Task directions →
Format the stretch of the listing from the line that contains "Task: Open the Instruments LC480II dropdown" through the line that contains "Action: [x=1045, y=211]" as a Markdown table with the columns No. and Line, numbering each line and skipping blank lines. Leave the pictures out of the answer.

Exercise inputs →
++++++

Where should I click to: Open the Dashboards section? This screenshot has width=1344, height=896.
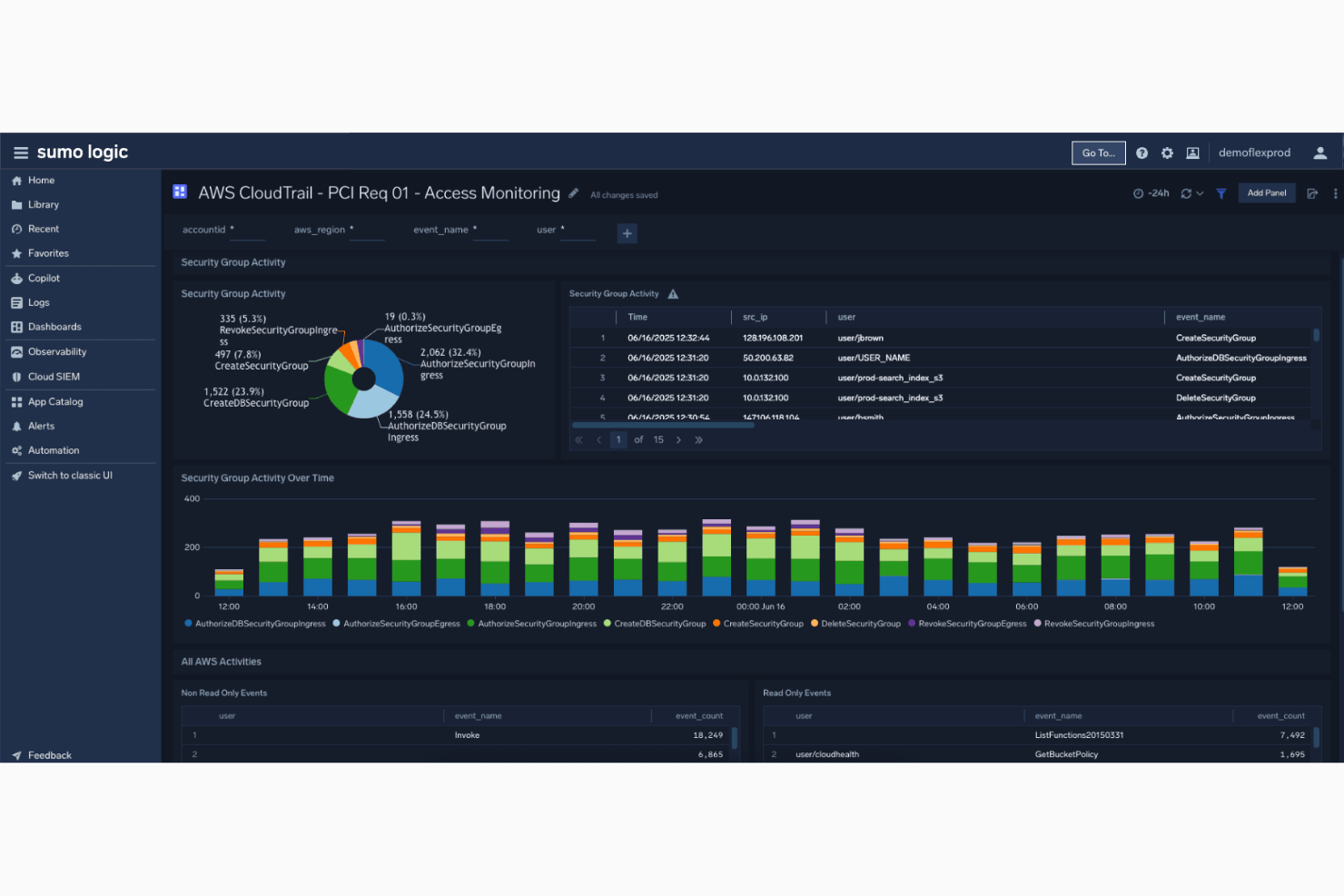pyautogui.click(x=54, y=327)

++++++

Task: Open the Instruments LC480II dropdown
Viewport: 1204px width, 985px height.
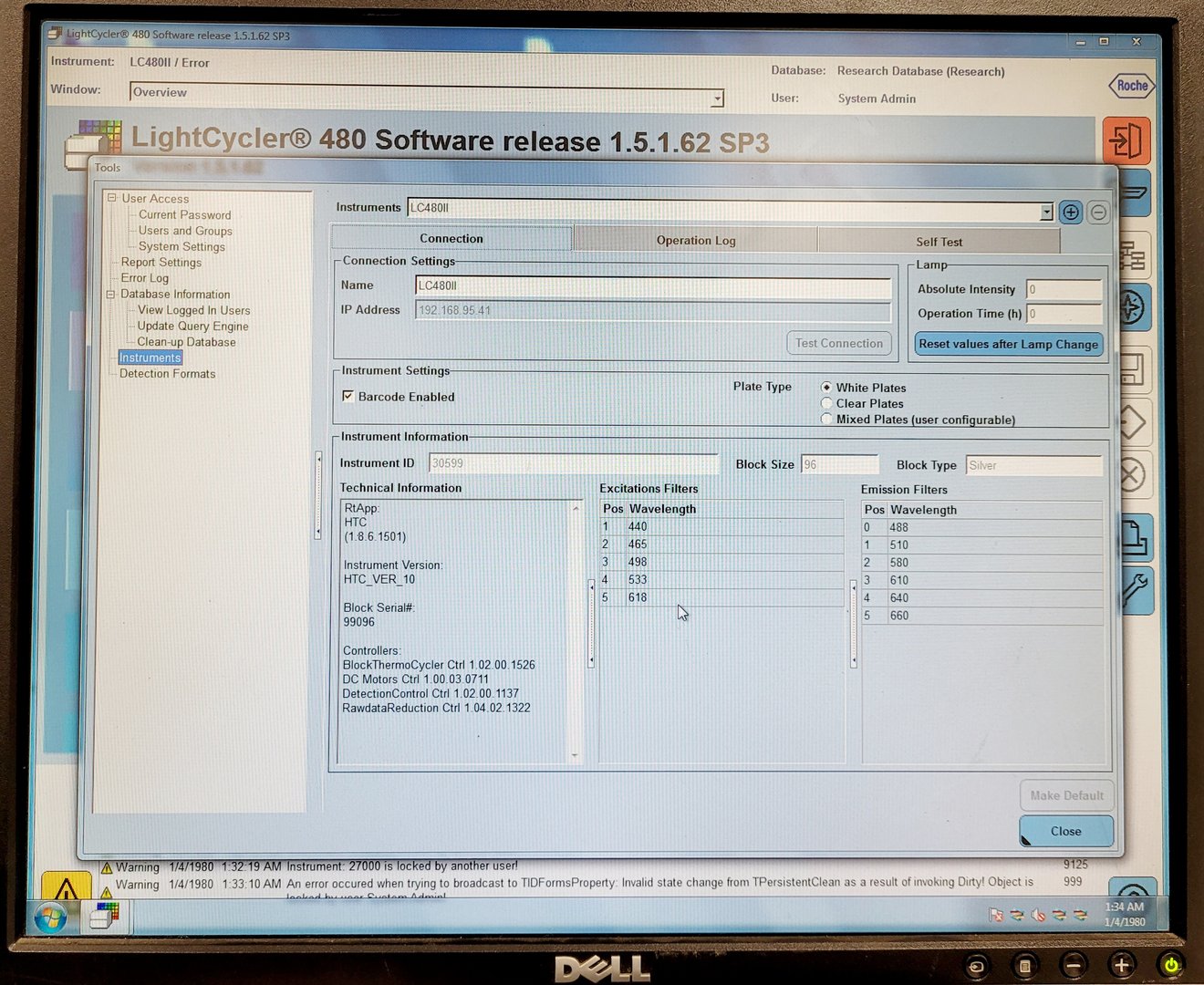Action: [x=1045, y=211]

++++++

Written reply →
| No. | Line |
|---|---|
| 1 | Task: Open the Instruments LC480II dropdown |
| 2 | Viewport: 1204px width, 985px height. |
| 3 | Action: [x=1045, y=211] |